=== INPUT DATA ===
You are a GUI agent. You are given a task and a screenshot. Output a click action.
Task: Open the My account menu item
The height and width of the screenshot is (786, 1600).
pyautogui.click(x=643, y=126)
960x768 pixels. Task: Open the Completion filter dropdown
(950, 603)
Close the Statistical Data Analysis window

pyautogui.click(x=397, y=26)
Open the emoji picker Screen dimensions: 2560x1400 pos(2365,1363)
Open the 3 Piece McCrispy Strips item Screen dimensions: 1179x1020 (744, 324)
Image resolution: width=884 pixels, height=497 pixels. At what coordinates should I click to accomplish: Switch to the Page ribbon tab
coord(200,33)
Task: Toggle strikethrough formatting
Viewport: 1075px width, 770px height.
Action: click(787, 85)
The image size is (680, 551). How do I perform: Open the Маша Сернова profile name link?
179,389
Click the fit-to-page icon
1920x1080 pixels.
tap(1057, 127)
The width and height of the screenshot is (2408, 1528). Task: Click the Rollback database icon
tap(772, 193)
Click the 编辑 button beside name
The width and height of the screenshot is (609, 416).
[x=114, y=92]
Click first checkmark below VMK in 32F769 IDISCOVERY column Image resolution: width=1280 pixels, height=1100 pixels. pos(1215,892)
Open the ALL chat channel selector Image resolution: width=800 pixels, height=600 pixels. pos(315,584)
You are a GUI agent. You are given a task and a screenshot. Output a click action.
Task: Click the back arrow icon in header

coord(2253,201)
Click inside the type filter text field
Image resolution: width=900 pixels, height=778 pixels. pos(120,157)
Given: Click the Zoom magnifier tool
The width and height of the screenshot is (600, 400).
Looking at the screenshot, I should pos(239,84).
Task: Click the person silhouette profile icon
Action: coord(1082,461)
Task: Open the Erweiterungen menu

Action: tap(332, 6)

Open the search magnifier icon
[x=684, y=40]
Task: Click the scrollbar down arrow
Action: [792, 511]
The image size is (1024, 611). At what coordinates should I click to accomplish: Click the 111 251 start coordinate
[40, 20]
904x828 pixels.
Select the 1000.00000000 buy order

=== AIM OF THE TASK ===
Could you write out all the rows again, substituting "Display size" for every "Screen dimensions" and leaving everything else unchanged?

=== EXERCISE RESPONSE ===
You are a GUI agent. You are given a task and a screenshot. Output a click action.
Task: Open the My account menu item
The height and width of the screenshot is (786, 1600).
pyautogui.click(x=643, y=126)
960x768 pixels. Task: Open the Completion filter dropdown
(950, 603)
Close the Statistical Data Analysis window

pyautogui.click(x=397, y=26)
Open the emoji picker Display size: 2560x1400 pos(2365,1363)
Open the 3 Piece McCrispy Strips item Display size: 1179x1020 (744, 324)
Image resolution: width=884 pixels, height=497 pixels. At what coordinates should I click to accomplish: Switch to the Page ribbon tab
coord(200,33)
Task: Toggle strikethrough formatting
Viewport: 1075px width, 770px height.
Action: click(787, 85)
The image size is (680, 551). How do I perform: Open the Маша Сернова profile name link?
179,389
Click the fit-to-page icon
1920x1080 pixels.
tap(1057, 127)
The width and height of the screenshot is (2408, 1528). Task: Click the Rollback database icon
tap(772, 193)
Click the 编辑 button beside name
The width and height of the screenshot is (609, 416).
[x=114, y=92]
Click first checkmark below VMK in 32F769 IDISCOVERY column Image resolution: width=1280 pixels, height=1100 pixels. pos(1215,892)
Open the ALL chat channel selector Image resolution: width=800 pixels, height=600 pixels. pos(315,584)
You are a GUI agent. You are given a task and a screenshot. Output a click action.
Task: Click the back arrow icon in header

coord(2253,201)
Click inside the type filter text field
Image resolution: width=900 pixels, height=778 pixels. pos(120,157)
Given: Click the Zoom magnifier tool
The width and height of the screenshot is (600, 400).
Looking at the screenshot, I should pos(239,84).
Task: Click the person silhouette profile icon
Action: coord(1082,461)
Task: Open the Erweiterungen menu

Action: tap(332, 6)

Open the search magnifier icon
[x=684, y=40]
Task: Click the scrollbar down arrow
Action: [792, 511]
The image size is (1024, 611). At what coordinates should I click to accomplish: Click the 111 251 start coordinate
[40, 20]
904x828 pixels.
Select the 1000.00000000 buy order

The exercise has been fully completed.